** PROBLEM STATEMENT **
Set out each line of the items below as a numbered list, omitting any blank lines.

** LISTING **
◇ ◇ ◇

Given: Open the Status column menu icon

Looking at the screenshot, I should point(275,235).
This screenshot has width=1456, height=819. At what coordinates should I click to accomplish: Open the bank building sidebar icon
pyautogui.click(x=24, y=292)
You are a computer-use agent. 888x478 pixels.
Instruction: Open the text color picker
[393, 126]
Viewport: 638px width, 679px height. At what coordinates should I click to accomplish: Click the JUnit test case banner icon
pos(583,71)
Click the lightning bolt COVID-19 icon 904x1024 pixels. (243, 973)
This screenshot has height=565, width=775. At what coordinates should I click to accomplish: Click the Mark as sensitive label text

◇ ◇ ◇

** CORRECT OUTPUT **
1. Given: Open the Status column menu icon
2. Looking at the screenshot, I should point(275,235).
3. This screenshot has width=1456, height=819. At what coordinates should I click to accomplish: Open the bank building sidebar icon
4. pyautogui.click(x=24, y=292)
5. You are a computer-use agent. 888x478 pixels.
6. Instruction: Open the text color picker
7. [393, 126]
8. Viewport: 638px width, 679px height. At what coordinates should I click to accomplish: Click the JUnit test case banner icon
9. pos(583,71)
10. Click the lightning bolt COVID-19 icon 904x1024 pixels. (243, 973)
11. This screenshot has height=565, width=775. At what coordinates should I click to accomplish: Click the Mark as sensitive label text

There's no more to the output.